Need help with a Domain

[buyerat]

Ok this is the original problem
Use the definition of the derivative (don't be tempted to take shortcuts!) to find the derivative of the function
f(x) = sqrt{8 + 5 x}.
Then state the domain of the function and the domain of the derivative.

I ended up getting the derivative correct : 5/(sqrt(8 + 5x ) + sqrt(8 + 5x))

I am now having trouble with the domain. I am pretty sure all I have to worry about is making sure the final number under the radical does not reach 0 or negative, but I cant seem to get the right answer. After doing some work I found that (-8/5, Infinity) is the domain of the derivative. Unfortunately I figured this would be the domain of the function and not necessarily the derivative so that only made me a little more confused. Any help would be much appreciated. Thank you

 

[galactus]

The definiton of a derivative is \(\displaystyle \lim_{h\to 0}\frac{f(x+h)-f(x)}{h}\)

Therefore, we have \(\displaystyle \lim_{h\to 0}\frac{\sqrt{8+5(x+h)}-\sqrt{8+5x}}{h}\)

Now, multiply top and bottom by the conjugate, \(\displaystyle \sqrt{8+5(x+h)}+\sqrt{8+5x}\), and it will simplify nicely down to the derivative of \(\displaystyle \sqrt{8+5x}\)

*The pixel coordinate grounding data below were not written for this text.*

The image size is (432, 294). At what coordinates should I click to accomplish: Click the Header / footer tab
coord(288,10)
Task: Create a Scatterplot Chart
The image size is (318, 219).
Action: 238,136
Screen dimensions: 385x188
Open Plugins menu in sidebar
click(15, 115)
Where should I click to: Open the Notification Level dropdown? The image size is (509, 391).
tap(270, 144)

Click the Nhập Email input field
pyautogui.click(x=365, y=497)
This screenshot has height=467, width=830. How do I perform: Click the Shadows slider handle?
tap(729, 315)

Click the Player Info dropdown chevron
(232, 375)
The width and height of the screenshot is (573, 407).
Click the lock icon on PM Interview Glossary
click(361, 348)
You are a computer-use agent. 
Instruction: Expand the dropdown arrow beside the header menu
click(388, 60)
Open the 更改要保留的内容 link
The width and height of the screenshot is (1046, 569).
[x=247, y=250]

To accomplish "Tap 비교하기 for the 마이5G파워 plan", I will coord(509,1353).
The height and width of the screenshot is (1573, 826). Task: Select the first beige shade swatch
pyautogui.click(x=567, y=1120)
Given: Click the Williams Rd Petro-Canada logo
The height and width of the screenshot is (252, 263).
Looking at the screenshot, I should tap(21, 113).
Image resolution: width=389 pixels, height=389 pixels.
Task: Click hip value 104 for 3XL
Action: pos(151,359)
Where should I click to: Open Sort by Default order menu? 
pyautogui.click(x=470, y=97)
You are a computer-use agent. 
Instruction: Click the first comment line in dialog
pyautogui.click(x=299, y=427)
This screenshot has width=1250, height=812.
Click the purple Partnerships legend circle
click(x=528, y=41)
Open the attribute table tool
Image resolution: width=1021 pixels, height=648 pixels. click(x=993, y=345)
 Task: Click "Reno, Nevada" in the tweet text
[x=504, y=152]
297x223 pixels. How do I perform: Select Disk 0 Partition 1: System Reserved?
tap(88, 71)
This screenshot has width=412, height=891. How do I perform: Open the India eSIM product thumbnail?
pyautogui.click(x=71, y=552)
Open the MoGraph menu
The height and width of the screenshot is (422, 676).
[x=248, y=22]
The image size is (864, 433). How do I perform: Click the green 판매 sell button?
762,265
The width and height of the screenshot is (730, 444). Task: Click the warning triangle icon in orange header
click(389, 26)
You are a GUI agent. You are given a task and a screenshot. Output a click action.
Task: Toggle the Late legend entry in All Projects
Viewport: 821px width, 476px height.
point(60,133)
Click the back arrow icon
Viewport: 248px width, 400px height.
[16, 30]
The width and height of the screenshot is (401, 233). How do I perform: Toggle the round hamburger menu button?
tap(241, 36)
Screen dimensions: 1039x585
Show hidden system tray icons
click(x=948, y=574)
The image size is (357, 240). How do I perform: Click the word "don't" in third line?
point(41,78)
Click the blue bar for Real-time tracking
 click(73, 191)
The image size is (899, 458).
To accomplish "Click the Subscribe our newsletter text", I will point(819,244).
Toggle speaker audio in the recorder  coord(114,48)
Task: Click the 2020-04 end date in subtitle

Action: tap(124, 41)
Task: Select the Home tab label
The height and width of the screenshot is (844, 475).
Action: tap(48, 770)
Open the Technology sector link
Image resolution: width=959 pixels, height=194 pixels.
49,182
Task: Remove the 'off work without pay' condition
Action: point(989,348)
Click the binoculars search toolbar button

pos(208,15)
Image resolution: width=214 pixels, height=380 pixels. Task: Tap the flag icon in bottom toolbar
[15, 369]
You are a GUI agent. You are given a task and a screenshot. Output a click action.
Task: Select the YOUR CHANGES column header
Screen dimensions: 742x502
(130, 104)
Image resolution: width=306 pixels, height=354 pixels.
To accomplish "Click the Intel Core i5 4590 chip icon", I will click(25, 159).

When dealing with domains and radicals, we can not have negatives inside the square root, nor division by 0.

 

[buyerat]

I got the (-8/5, infinity) for the domain. But I am doing it over the internet and plugged in the answer and it didnt take it. It did take it for the domain of the derivative, but not the function like I thought it would.

 

[galactus]

Be careful. Note that -8/5 is in the domain because it results in 0. Is that a bracket or a parenthesis?.

 

[buyerat]

I'm not sure what you're asking or what I need to do. I put (-8/5, infinity) into the online website for the problem and got that as a domain for the DERIVATIVE, but I thought originally that was the answer for the domain of the FUNCTION. So I just plugged it into the derivative domain to see and it was correct there and I have no idea why and now I have no idea what the domain is of the function.

 

[galactus]

You merely have a notation error. Look close. You have \(\displaystyle \left(\frac{-8}{5}, \infty\right)\).

Look at that left parenthesis. Shouldn't that be a bracket because -8/5 is in the domain?.

 

[buyerat]

Oh, but a 0 under the radical is ok? Just no negatives right. I think I get it now. Thanks very much for all your help everyone.

 

[galactus]

Yes, a 0 is OK. \(\displaystyle \sqrt{0}=0\). That's right,no negatives in the radical.

Therefore, \(\displaystyle \left[\frac{-8}{5},\infty\right)\) for f(x).

 

[mmm4444bot]

… a 0 under [a] radical [sign] is ok? … Are you kidding? :shock:

 

[buyerat]

Sorry it's been about 10 years since I've taken a math class. Of course it's obvious once I hear it again, but thanks for the zing.

 

[mmm4444bot]

… it's been about 10 years since I've taken a math class …

And you're starting math again with calculus? :shock: :shock:

 

[buyerat]

I made an A on the first test /shrug. I have another degree and a masters. Someone can be smart even though they have barely looked at math in 10 years. All the small stuff it takes me about 1 breath to hear it and relearn something I 'know' but have not seen in many years. Helps to just hear it again to jog memory. I admit that one was obvious

 

[mmm4444bot]

… I have another degree and a masters … it takes me about 1 breath to hear [something forgotten] and relearn [it] …

Ah, well, with your two degress and your MS, you've clearly studied calculus before. Combined with your quick-recall abilities, the repeat courses should all be smooth sailing.

See ya here again, when your noggin needs jogg'n

 

[buyerat]

Thank everyone! It has been a long time since I've worked on my domain notation skills~.